### Exercise goal
Without changing a single character, copy every record below.

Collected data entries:
◇ ◇ ◇ ◇ ◇

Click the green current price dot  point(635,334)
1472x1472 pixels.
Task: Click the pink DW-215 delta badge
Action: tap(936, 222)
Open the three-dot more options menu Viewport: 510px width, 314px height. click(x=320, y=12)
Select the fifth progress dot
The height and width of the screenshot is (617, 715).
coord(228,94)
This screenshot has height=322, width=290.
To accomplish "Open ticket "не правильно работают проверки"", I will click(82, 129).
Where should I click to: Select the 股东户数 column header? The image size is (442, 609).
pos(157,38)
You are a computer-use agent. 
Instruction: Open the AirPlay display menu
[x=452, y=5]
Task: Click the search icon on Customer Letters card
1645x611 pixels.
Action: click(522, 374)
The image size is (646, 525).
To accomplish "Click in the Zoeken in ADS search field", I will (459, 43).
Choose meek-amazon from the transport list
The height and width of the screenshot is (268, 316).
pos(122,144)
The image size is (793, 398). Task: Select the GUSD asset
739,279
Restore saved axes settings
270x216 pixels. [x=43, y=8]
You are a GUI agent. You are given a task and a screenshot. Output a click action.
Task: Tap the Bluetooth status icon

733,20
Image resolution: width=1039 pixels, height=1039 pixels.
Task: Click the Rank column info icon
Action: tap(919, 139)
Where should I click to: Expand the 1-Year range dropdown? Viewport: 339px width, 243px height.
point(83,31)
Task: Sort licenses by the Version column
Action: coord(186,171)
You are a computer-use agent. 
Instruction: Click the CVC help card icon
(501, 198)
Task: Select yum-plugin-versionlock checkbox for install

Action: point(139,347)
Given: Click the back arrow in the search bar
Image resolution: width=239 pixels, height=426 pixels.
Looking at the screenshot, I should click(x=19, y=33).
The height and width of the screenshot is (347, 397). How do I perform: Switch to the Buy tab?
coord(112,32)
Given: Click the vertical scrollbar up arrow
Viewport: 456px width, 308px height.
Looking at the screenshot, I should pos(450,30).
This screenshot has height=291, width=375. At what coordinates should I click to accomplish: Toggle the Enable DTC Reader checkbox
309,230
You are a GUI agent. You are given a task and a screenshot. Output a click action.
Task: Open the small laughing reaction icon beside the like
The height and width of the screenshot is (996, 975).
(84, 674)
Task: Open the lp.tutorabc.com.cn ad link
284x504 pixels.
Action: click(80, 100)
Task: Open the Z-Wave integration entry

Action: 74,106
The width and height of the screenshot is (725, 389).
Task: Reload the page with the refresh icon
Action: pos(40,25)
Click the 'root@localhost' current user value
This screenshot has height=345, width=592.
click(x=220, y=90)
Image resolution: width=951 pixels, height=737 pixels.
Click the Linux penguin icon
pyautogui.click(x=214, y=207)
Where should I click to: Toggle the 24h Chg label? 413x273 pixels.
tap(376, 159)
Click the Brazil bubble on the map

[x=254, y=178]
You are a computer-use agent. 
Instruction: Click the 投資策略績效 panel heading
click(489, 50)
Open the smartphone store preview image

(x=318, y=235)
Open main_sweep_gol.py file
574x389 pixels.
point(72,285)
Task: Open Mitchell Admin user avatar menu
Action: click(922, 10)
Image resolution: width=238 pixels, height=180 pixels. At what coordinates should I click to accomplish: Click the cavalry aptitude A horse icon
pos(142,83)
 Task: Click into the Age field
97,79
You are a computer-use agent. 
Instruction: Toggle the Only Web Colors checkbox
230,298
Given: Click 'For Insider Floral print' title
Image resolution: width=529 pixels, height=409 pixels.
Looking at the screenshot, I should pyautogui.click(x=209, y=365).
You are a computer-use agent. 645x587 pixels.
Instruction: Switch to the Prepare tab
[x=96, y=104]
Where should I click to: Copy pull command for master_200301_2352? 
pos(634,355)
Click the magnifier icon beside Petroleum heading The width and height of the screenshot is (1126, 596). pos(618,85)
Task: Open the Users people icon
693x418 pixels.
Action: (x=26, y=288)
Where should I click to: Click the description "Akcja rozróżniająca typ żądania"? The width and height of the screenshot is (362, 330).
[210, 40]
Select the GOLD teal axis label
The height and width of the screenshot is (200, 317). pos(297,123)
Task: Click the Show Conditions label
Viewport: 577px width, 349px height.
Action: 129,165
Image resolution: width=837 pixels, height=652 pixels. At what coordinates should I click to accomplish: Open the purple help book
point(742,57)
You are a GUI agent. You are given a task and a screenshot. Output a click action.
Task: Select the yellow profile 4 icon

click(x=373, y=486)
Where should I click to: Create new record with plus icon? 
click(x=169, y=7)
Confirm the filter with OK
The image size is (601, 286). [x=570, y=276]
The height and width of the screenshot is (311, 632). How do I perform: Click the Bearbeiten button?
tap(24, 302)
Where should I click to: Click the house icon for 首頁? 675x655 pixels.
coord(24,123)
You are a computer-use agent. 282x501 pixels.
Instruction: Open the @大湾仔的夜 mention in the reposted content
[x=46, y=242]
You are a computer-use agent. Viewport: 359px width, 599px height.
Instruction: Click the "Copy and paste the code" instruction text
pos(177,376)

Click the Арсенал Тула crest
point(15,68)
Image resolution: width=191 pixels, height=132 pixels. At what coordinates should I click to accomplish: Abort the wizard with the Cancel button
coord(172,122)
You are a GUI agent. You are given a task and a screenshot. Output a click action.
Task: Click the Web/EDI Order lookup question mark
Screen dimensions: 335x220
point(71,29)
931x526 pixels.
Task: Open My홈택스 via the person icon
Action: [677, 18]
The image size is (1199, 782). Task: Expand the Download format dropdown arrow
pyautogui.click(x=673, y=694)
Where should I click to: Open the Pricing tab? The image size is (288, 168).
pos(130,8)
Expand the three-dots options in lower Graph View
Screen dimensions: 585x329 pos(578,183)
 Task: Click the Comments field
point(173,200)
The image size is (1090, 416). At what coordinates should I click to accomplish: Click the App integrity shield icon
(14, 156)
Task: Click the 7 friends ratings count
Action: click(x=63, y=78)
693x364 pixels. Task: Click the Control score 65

◇ ◇ ◇ ◇ ◇

### Answer box
Click the green current price dot  point(635,334)
1472x1472 pixels.
Task: Click the pink DW-215 delta badge
Action: tap(936, 222)
Open the three-dot more options menu Viewport: 510px width, 314px height. click(x=320, y=12)
Select the fifth progress dot
The height and width of the screenshot is (617, 715).
coord(228,94)
This screenshot has height=322, width=290.
To accomplish "Open ticket "не правильно работают проверки"", I will click(82, 129).
Where should I click to: Select the 股东户数 column header? The image size is (442, 609).
pos(157,38)
You are a computer-use agent. 
Instruction: Open the AirPlay display menu
[x=452, y=5]
Task: Click the search icon on Customer Letters card
1645x611 pixels.
Action: click(522, 374)
The image size is (646, 525).
To accomplish "Click in the Zoeken in ADS search field", I will (459, 43).
Choose meek-amazon from the transport list
The height and width of the screenshot is (268, 316).
pos(122,144)
The image size is (793, 398). Task: Select the GUSD asset
739,279
Restore saved axes settings
270x216 pixels. [x=43, y=8]
You are a GUI agent. You are given a task and a screenshot. Output a click action.
Task: Tap the Bluetooth status icon

733,20
Image resolution: width=1039 pixels, height=1039 pixels.
Task: Click the Rank column info icon
Action: tap(919, 139)
Where should I click to: Expand the 1-Year range dropdown? Viewport: 339px width, 243px height.
point(83,31)
Task: Sort licenses by the Version column
Action: coord(186,171)
You are a computer-use agent. 
Instruction: Click the CVC help card icon
(501, 198)
Task: Select yum-plugin-versionlock checkbox for install

Action: point(139,347)
Given: Click the back arrow in the search bar
Image resolution: width=239 pixels, height=426 pixels.
Looking at the screenshot, I should click(x=19, y=33).
The height and width of the screenshot is (347, 397). How do I perform: Switch to the Buy tab?
coord(112,32)
Given: Click the vertical scrollbar up arrow
Viewport: 456px width, 308px height.
Looking at the screenshot, I should pos(450,30).
This screenshot has height=291, width=375. At what coordinates should I click to accomplish: Toggle the Enable DTC Reader checkbox
309,230
You are a GUI agent. You are given a task and a screenshot. Output a click action.
Task: Open the small laughing reaction icon beside the like
The height and width of the screenshot is (996, 975).
(84, 674)
Task: Open the lp.tutorabc.com.cn ad link
284x504 pixels.
Action: click(80, 100)
Task: Open the Z-Wave integration entry

Action: 74,106
The width and height of the screenshot is (725, 389).
Task: Reload the page with the refresh icon
Action: pos(40,25)
Click the 'root@localhost' current user value
This screenshot has height=345, width=592.
click(x=220, y=90)
Image resolution: width=951 pixels, height=737 pixels.
Click the Linux penguin icon
pyautogui.click(x=214, y=207)
Where should I click to: Toggle the 24h Chg label? 413x273 pixels.
tap(376, 159)
Click the Brazil bubble on the map

[x=254, y=178]
You are a computer-use agent. 
Instruction: Click the 投資策略績效 panel heading
click(489, 50)
Open the smartphone store preview image

(x=318, y=235)
Open main_sweep_gol.py file
574x389 pixels.
point(72,285)
Task: Open Mitchell Admin user avatar menu
Action: click(922, 10)
Image resolution: width=238 pixels, height=180 pixels. At what coordinates should I click to accomplish: Click the cavalry aptitude A horse icon
pos(142,83)
 Task: Click into the Age field
97,79
You are a computer-use agent. 
Instruction: Toggle the Only Web Colors checkbox
230,298
Given: Click 'For Insider Floral print' title
Image resolution: width=529 pixels, height=409 pixels.
Looking at the screenshot, I should pyautogui.click(x=209, y=365).
You are a computer-use agent. 645x587 pixels.
Instruction: Switch to the Prepare tab
[x=96, y=104]
Where should I click to: Copy pull command for master_200301_2352? 
pos(634,355)
Click the magnifier icon beside Petroleum heading The width and height of the screenshot is (1126, 596). pos(618,85)
Task: Open the Users people icon
693x418 pixels.
Action: (x=26, y=288)
Where should I click to: Click the description "Akcja rozróżniająca typ żądania"? The width and height of the screenshot is (362, 330).
[210, 40]
Select the GOLD teal axis label
The height and width of the screenshot is (200, 317). pos(297,123)
Task: Click the Show Conditions label
Viewport: 577px width, 349px height.
Action: 129,165
Image resolution: width=837 pixels, height=652 pixels. At what coordinates should I click to accomplish: Open the purple help book
point(742,57)
You are a GUI agent. You are given a task and a screenshot. Output a click action.
Task: Select the yellow profile 4 icon

click(x=373, y=486)
Where should I click to: Create new record with plus icon? 
click(x=169, y=7)
Confirm the filter with OK
The image size is (601, 286). [x=570, y=276]
The height and width of the screenshot is (311, 632). How do I perform: Click the Bearbeiten button?
tap(24, 302)
Where should I click to: Click the house icon for 首頁? 675x655 pixels.
coord(24,123)
You are a computer-use agent. 282x501 pixels.
Instruction: Open the @大湾仔的夜 mention in the reposted content
[x=46, y=242]
You are a computer-use agent. Viewport: 359px width, 599px height.
Instruction: Click the "Copy and paste the code" instruction text
pos(177,376)

Click the Арсенал Тула crest
point(15,68)
Image resolution: width=191 pixels, height=132 pixels. At what coordinates should I click to accomplish: Abort the wizard with the Cancel button
coord(172,122)
You are a GUI agent. You are given a task and a screenshot. Output a click action.
Task: Click the Web/EDI Order lookup question mark
Screen dimensions: 335x220
point(71,29)
931x526 pixels.
Task: Open My홈택스 via the person icon
Action: [677, 18]
The image size is (1199, 782). Task: Expand the Download format dropdown arrow
pyautogui.click(x=673, y=694)
Where should I click to: Open the Pricing tab? The image size is (288, 168).
pos(130,8)
Expand the three-dots options in lower Graph View
Screen dimensions: 585x329 pos(578,183)
 Task: Click the Comments field
point(173,200)
The image size is (1090, 416). At what coordinates should I click to accomplish: Click the App integrity shield icon
(14, 156)
Task: Click the 7 friends ratings count
Action: click(x=63, y=78)
693x364 pixels. Task: Click the Control score 65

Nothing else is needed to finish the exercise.